How WanAware connects the outside to the inside
WanAware pairs two ideas that work best together.
External Infrastructure Graph
This is the external view. It maps the internet path users take, including carriers, routing shifts, DNS behavior, and edge locations. It helps you pinpoint where performance starts to degrade.
Relationship Graph
This is the context view. It ties an external problem back to what it impacts inside your environment. Which service is affected, which user journey is impacted, and what the blast radius looks like.
Together, they help teams move from “users are angry but dashboards are green” to “this carrier hop is dropping traffic for this region, impacting login and checkout.”
That is the difference between a long war room and a fast, focused response.
Customers feel stability again, because you can fix the right thing faster
Seeing the cause is not the same as fixing the internet. But visibility changes what you can do next.
When you can prove the issue is in a specific path or provider, teams can often:
- escalate to the right vendor with evidence
- work with CDN or carrier support faster
- adjust routing policies where possible
- shift traffic to healthier paths or regions
- communicate clearly to customers and leaders
Even when the fastest “fix” is escalation, the customer impact improves because you reduce time spent guessing and you start acting on the real cause sooner.
What to do next
Take the self-assessment
Use a short checklist to spot whether you have an external dependency visibility gap.
Start with a focused trial
Most teams start with one high-value user journey, one region, or one recurring mystery incident.

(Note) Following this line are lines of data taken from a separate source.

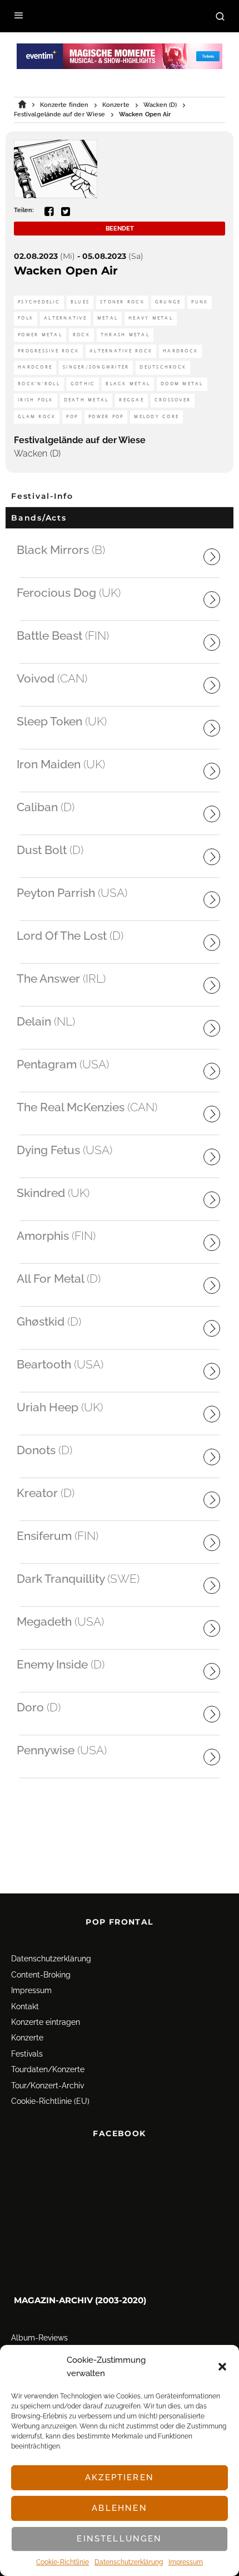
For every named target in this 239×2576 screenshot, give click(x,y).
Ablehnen (119, 2508)
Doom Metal (182, 384)
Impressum (185, 2562)
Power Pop (105, 417)
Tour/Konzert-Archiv (47, 2085)
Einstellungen (119, 2539)
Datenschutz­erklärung (128, 2562)
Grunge (168, 302)
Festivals (27, 2053)
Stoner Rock (122, 302)
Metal (107, 318)
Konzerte (27, 2037)
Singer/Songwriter (96, 367)
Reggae (131, 400)
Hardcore (35, 367)
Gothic (83, 384)
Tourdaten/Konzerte (47, 2069)
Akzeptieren (119, 2477)
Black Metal (128, 384)
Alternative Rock (120, 351)
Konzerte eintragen (45, 2022)
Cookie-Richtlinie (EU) (50, 2101)
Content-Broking (41, 1974)
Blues (80, 302)
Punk (199, 302)
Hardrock (180, 351)
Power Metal (40, 335)
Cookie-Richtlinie (62, 2562)
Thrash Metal (125, 335)
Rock (81, 335)
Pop (72, 417)
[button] (222, 2366)
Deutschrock (163, 367)
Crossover (173, 400)
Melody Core (156, 417)
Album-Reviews (39, 2337)
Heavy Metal (150, 318)
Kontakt (25, 2006)
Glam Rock (37, 417)
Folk (25, 318)
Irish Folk (35, 400)
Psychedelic (39, 302)
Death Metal (86, 400)
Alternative (65, 318)
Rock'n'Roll (39, 384)
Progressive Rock (48, 351)
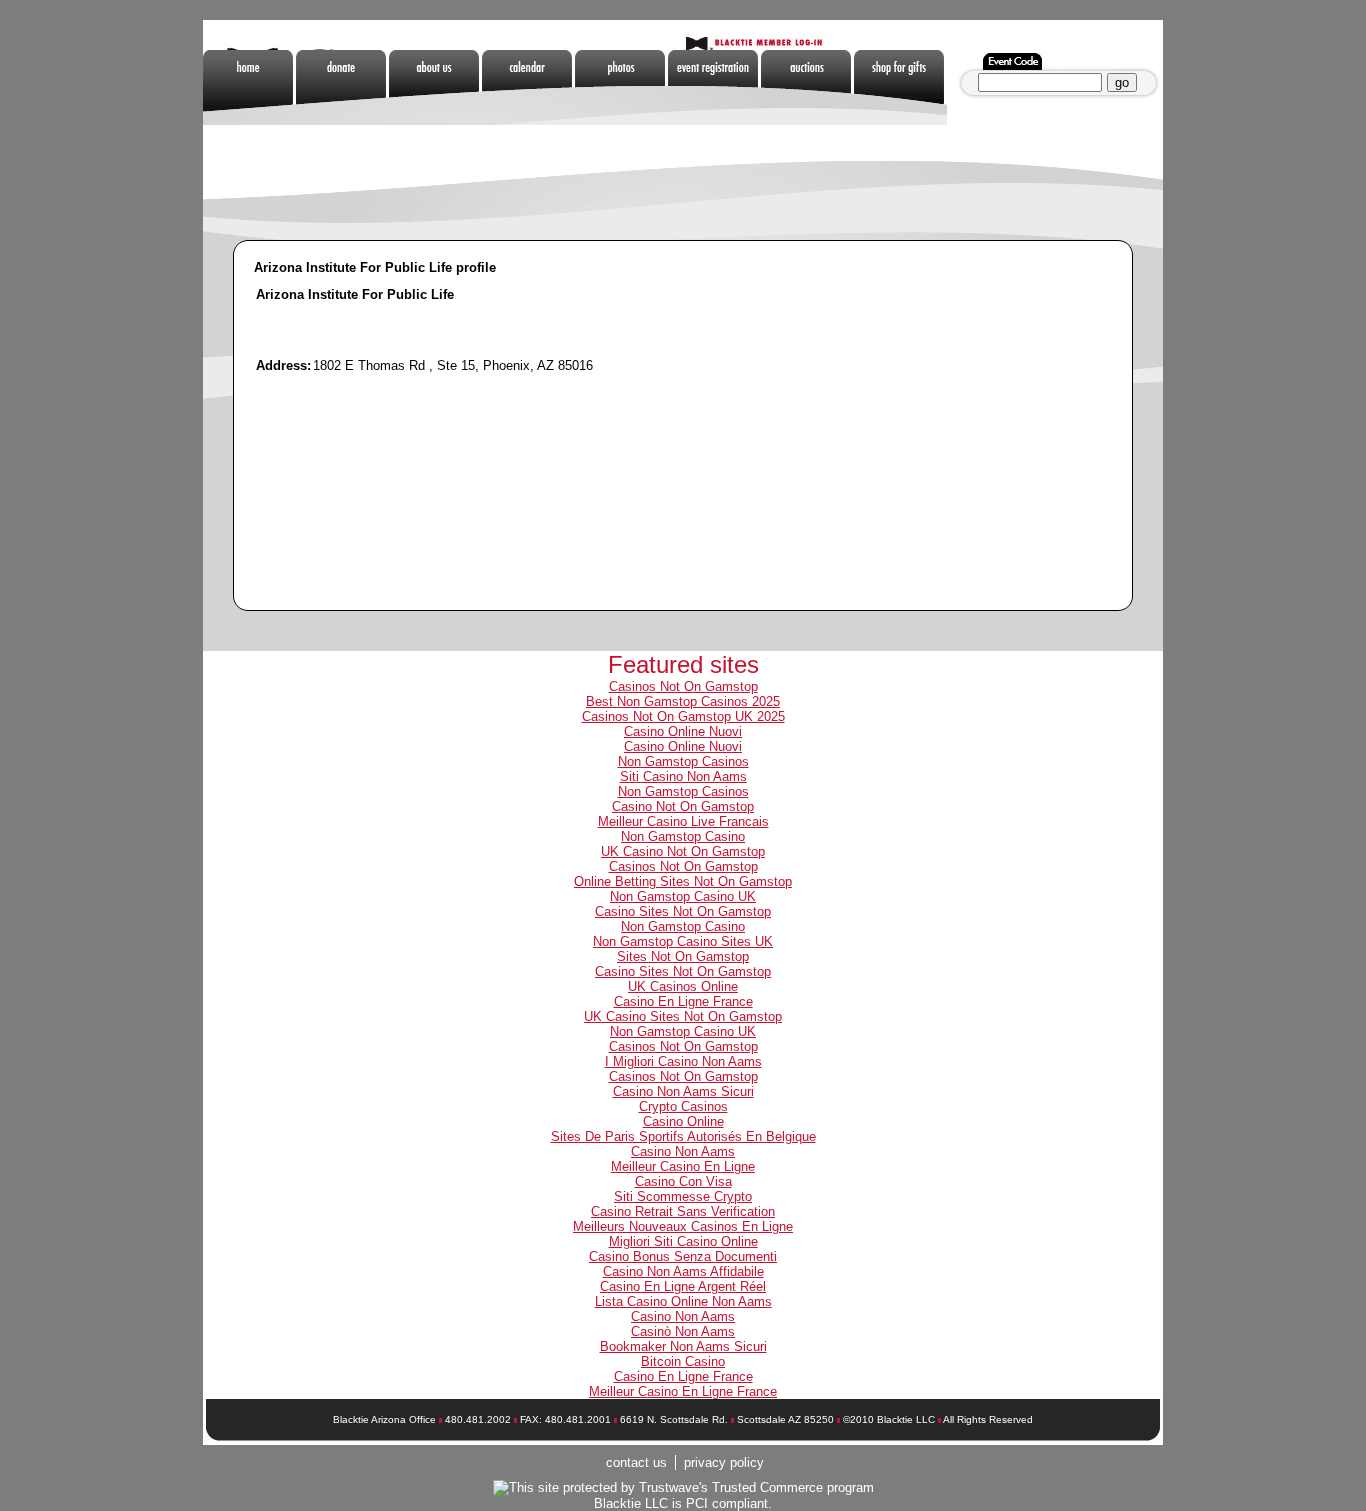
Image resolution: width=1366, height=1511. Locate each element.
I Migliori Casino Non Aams (683, 1061)
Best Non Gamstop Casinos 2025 (683, 701)
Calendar (528, 87)
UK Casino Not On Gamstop (683, 851)
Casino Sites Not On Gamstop (683, 911)
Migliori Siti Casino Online (683, 1241)
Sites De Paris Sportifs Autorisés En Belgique (683, 1136)
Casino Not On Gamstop (683, 806)
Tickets (714, 87)
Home (249, 87)
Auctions (807, 87)
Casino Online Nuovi (683, 731)
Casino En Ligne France (683, 1001)
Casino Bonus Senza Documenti (683, 1256)
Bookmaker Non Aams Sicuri (683, 1346)
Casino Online (683, 1121)
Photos (621, 87)
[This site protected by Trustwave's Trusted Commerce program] (683, 1488)
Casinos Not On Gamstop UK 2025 (683, 716)
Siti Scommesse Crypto (683, 1196)
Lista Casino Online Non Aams (683, 1301)
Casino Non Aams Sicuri (683, 1091)
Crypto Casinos (683, 1106)
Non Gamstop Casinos (993, 87)
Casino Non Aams (683, 1151)
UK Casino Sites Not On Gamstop (683, 1016)
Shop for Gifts (900, 87)
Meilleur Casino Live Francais (683, 821)
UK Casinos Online (683, 986)
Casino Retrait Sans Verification (683, 1211)
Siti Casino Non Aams (683, 776)
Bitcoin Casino (683, 1361)
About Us (435, 87)
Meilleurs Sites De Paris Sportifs (435, 162)
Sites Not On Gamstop (683, 956)
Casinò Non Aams (683, 1331)
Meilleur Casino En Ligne (683, 1166)
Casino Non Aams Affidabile (683, 1271)
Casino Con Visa (683, 1181)
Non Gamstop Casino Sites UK (683, 941)
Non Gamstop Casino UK (683, 896)
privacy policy (724, 1462)
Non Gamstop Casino (683, 836)
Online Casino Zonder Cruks (342, 162)
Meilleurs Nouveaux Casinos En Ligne (683, 1226)
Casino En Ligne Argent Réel (683, 1286)
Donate (342, 87)
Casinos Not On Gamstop (683, 686)
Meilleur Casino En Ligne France (683, 1391)
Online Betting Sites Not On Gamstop (683, 881)
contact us (636, 1462)
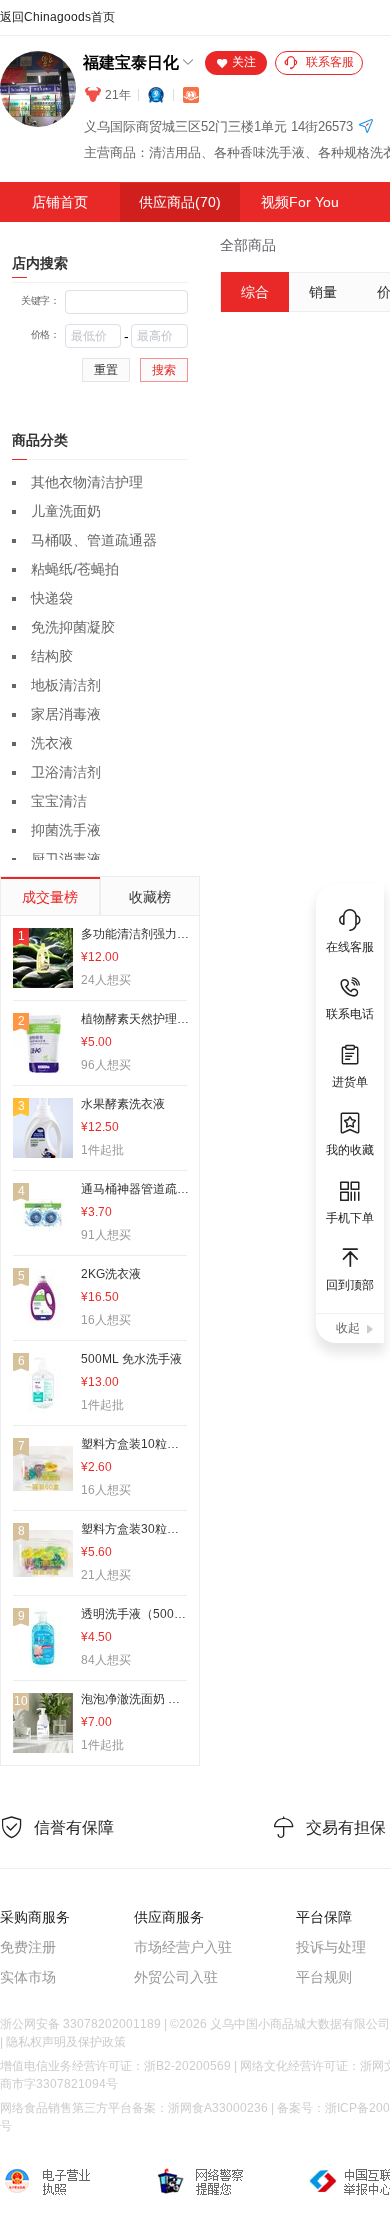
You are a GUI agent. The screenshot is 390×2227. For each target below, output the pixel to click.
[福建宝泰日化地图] (366, 127)
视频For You (300, 202)
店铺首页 (60, 202)
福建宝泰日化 (131, 62)
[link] (248, 245)
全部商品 (248, 245)
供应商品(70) (180, 202)
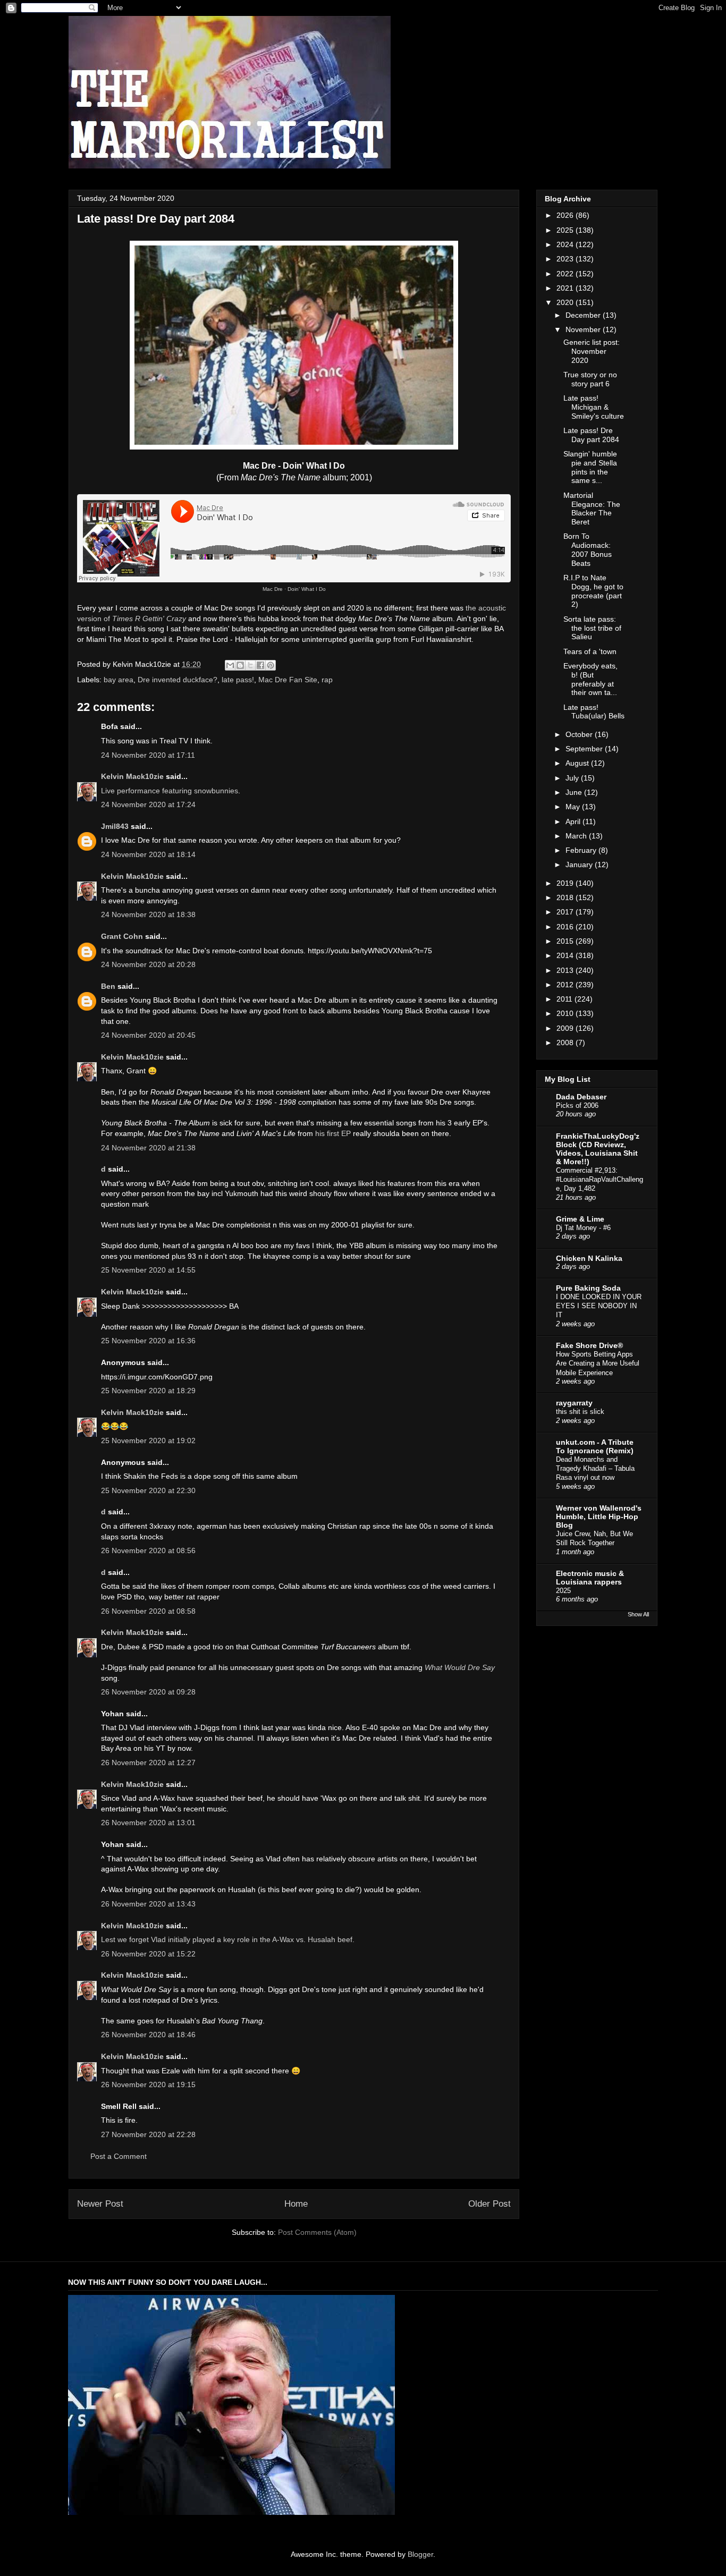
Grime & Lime (580, 1219)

A user journey is simply a key path someone needs to complete, like “log in,” “load a patient chart,” “place a call,” or “open the SCADA view.”
When we say visibility compounds, we mean this: once you can see the full path, every incident teaches you something you can use next time. Patterns become familiar. Triage gets faster. Escalation gets cleaner. Over time, the same issues stop turning into full war rooms.
That is exactly what teams need when dashboards are green, users are complaining.
FAQs
What industries does this affect?
Any industry where critical work depends on the public internet, not just internal networks. It is common in e-commerce, fintech, and SaaS because users feel issues immediately during login, checkout, or payments. It also affects healthcare, telecom, and energy and utilities, especially when patient portals, voice and video, SCADA visibility, or remote access must work across regions, ISPs, and third-party services.
How do ISP and carrier problems show up in healthcare, telecom, and energy?
Healthcare: Patients and clinicians report slowness or timeouts in portals and EHR access, often tied to regional ISP routes, DNS delays, or congested paths that your internal dashboards do not measure.
Telecom: Voice and video issues show up as jitter, dropped calls, and choppy audio, especially when traffic crosses congested peering points or a carrier hop starts dropping packets.
Energy and utilities: Remote access, monitoring, and field connectivity can become slow or unreliable when carrier routes degrade between sites, regions, or third-party providers, even when core systems look stable.
Is this the same as synthetic monitoring?
No. Synthetic monitoring can tell you an endpoint is slow or failing. It often cannot tell you which hop, carrier, routing change, or dependency caused it. Internet path visibility helps explain the “why.”
Do I need to replace my current tools?
No. Most teams keep their current tools. WanAware adds visibility into the parts they cannot see today, especially across ISPs, carriers, routing, and third-party paths. Over time, some teams may consolidate tools, but WanAware is designed to complement what you already use.
If you are evaluating an observability platform, WanAware can serve as the observability layer that connects internal signals to external path and dependency reality.
Is the goal only to prove “it’s not us”?
Proving it is external is valuable, but the bigger win is speed and precision. When you can pinpoint where the degradation starts, you can escalate faster, route smarter, and reduce the time customers are impacted.